◆ **Action item**
The expected output is every entry, copied exactly.
[[ Task material open ]]
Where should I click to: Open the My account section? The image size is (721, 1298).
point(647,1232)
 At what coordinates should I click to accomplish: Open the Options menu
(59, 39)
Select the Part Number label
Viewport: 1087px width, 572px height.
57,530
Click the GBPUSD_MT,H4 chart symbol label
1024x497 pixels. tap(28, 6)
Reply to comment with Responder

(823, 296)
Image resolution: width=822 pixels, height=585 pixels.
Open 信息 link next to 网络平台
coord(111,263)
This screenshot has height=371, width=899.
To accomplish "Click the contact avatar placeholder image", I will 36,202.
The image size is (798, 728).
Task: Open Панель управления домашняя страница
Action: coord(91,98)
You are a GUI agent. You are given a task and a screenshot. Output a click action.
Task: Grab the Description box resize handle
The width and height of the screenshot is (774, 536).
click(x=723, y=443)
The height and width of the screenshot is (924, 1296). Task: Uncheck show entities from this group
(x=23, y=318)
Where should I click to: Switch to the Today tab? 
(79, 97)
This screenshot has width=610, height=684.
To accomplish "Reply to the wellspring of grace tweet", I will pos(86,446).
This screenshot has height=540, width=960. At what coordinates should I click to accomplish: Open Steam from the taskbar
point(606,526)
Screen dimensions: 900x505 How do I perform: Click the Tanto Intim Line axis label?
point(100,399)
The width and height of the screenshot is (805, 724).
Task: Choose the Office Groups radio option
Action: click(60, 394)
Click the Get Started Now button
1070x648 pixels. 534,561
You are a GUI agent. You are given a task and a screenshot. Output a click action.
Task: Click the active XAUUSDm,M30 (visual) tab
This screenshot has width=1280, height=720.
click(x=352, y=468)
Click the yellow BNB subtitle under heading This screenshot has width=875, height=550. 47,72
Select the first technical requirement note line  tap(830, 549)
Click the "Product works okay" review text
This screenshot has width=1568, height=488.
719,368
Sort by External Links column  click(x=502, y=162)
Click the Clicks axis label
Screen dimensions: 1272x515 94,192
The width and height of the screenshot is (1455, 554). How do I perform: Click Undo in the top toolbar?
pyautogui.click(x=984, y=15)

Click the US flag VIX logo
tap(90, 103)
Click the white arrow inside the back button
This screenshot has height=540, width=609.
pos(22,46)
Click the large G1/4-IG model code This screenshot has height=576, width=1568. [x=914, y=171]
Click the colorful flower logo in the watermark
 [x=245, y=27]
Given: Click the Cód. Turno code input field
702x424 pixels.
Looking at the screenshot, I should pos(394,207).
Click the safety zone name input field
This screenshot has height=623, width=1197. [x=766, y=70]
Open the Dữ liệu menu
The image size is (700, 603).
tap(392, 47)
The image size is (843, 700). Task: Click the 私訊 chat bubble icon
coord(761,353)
[[ Task material closed ]]
◆ **Exercise output**
Where should I click to: Open the My account section? The image size is (721, 1298).
point(647,1232)
 At what coordinates should I click to accomplish: Open the Options menu
(59, 39)
Select the Part Number label
Viewport: 1087px width, 572px height.
57,530
Click the GBPUSD_MT,H4 chart symbol label
1024x497 pixels. tap(28, 6)
Reply to comment with Responder

(823, 296)
Image resolution: width=822 pixels, height=585 pixels.
Open 信息 link next to 网络平台
coord(111,263)
This screenshot has height=371, width=899.
To accomplish "Click the contact avatar placeholder image", I will 36,202.
The image size is (798, 728).
Task: Open Панель управления домашняя страница
Action: coord(91,98)
You are a GUI agent. You are given a task and a screenshot. Output a click action.
Task: Grab the Description box resize handle
The width and height of the screenshot is (774, 536).
click(x=723, y=443)
The height and width of the screenshot is (924, 1296). Task: Uncheck show entities from this group
(x=23, y=318)
Where should I click to: Switch to the Today tab? 
(79, 97)
This screenshot has width=610, height=684.
To accomplish "Reply to the wellspring of grace tweet", I will pos(86,446).
This screenshot has height=540, width=960. At what coordinates should I click to accomplish: Open Steam from the taskbar
point(606,526)
Screen dimensions: 900x505 How do I perform: Click the Tanto Intim Line axis label?
point(100,399)
The width and height of the screenshot is (805, 724).
Task: Choose the Office Groups radio option
Action: click(60, 394)
Click the Get Started Now button
1070x648 pixels. 534,561
You are a GUI agent. You are given a task and a screenshot. Output a click action.
Task: Click the active XAUUSDm,M30 (visual) tab
This screenshot has width=1280, height=720.
click(x=352, y=468)
Click the yellow BNB subtitle under heading This screenshot has width=875, height=550. 47,72
Select the first technical requirement note line  tap(830, 549)
Click the "Product works okay" review text
This screenshot has width=1568, height=488.
719,368
Sort by External Links column  click(x=502, y=162)
Click the Clicks axis label
Screen dimensions: 1272x515 94,192
The width and height of the screenshot is (1455, 554). How do I perform: Click Undo in the top toolbar?
pyautogui.click(x=984, y=15)

Click the US flag VIX logo
tap(90, 103)
Click the white arrow inside the back button
This screenshot has height=540, width=609.
pos(22,46)
Click the large G1/4-IG model code This screenshot has height=576, width=1568. [x=914, y=171]
Click the colorful flower logo in the watermark
 [x=245, y=27]
Given: Click the Cód. Turno code input field
702x424 pixels.
Looking at the screenshot, I should pos(394,207).
Click the safety zone name input field
This screenshot has height=623, width=1197. [x=766, y=70]
Open the Dữ liệu menu
The image size is (700, 603).
tap(392, 47)
The image size is (843, 700). Task: Click the 私訊 chat bubble icon
coord(761,353)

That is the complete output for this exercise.